Às vezes, um ou dois carrapatos que estejam carregando formas infectantes dos protozoários causadores dessas enfermidades são o bastante para que o cão contraia uma dessas doenças.

Assim, o controle do carrapato deve ser constante e qualquer sinal de apatia, febre, falta de apetite e mucosas (gengivas ou conjuntiva) pálidas em cães que costumam ter carrapatos, é motivo de uma visita ao veterinário e um exame de sangue, para detecção da Babesia ou daErlichia. Elas são tratáveis quando diagnosticadas a tempo.

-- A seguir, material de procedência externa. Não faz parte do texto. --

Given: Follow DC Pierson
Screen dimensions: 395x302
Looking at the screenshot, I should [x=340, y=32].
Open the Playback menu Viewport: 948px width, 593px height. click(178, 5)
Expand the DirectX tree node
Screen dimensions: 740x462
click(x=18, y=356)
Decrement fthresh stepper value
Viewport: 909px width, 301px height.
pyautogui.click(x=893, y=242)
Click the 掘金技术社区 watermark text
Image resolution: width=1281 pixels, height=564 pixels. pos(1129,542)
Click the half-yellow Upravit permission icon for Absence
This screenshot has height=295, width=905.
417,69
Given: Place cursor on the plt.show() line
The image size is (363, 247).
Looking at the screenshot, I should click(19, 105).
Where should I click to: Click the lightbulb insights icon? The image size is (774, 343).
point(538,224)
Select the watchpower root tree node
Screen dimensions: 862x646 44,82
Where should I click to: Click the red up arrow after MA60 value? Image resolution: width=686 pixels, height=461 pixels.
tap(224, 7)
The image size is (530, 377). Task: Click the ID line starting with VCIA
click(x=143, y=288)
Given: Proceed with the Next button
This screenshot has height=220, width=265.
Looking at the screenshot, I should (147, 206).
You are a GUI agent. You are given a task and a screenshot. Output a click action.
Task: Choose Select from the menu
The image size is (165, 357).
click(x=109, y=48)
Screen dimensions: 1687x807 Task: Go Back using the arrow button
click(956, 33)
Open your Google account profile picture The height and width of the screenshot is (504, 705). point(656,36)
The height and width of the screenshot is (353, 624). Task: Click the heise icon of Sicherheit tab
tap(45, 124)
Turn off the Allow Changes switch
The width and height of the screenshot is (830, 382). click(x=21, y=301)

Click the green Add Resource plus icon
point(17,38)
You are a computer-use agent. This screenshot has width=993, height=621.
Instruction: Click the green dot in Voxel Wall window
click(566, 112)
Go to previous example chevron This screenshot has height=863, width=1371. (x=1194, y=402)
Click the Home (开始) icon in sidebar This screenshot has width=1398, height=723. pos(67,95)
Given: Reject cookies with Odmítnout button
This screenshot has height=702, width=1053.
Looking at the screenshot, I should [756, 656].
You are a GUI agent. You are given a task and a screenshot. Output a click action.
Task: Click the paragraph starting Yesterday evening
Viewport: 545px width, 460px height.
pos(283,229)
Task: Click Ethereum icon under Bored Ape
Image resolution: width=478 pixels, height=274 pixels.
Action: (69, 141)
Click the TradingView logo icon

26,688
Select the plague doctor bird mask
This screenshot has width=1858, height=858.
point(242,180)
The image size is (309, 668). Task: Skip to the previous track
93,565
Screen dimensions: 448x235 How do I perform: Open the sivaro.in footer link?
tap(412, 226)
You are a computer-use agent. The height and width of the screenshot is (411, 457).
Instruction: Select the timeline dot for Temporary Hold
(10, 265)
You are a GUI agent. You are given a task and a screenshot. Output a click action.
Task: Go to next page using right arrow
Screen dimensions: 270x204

Carrapatos, fêmea e machos, aderidos à pele do cão

Mas o que fazer para evitar que o cão pegue carrapatos?
Infelizmente, não há nenhum esquema de tratamento preventivo. Se o cão frequenta áreas infestadas por carrapatos, ele certamente irá pegá-los. Regiões com vegetação em sítios ou fazendas, são os lugares mais comuns. Porém, existem muitos casos de pessoas que tem problemas com carrapatos dentro de seus canis ou quintais e até em apartamentos. Às vezes, num passeio a uma praça ou parque, o cão pode se infestar.

E como combater o carrapato?
Assim como as pulgas, o carrapato não é um problema só do animal, mas sim do ambiente. O carrapato, em todos os seus estágios de vida (desde larva até adulto), é muito resistente. Combater o carrapato é difícil. Você pode eliminá-lo do cão facilmente com banhoscarrapaticidas, porém, o inimigo que você não vê, ou seja, os ovos e larvas, estão no ambiente e nele sobrevivem durante meses. Muitos são os casos de proprietários que vivem combatendo o carrapato no cão, mas nunca conseguem exterminá-lo por completo.

Um outro detalhe é que os carrapatos colocam seus ovos na vegetação e também em frestas das paredes e piso. Dessa forma, todos esses lugares têm que ser tratados e não somente os cães. Quem tem na vizinhança terrenos com mato, criação de animais como cavalos e gado, pode sofrer com os carrapatos, pois esses parasitas são capazes de escalar altos muros em busca de alimento. Se isso estiver ocorrendo, é preciso controlar a infestação também na parte externa.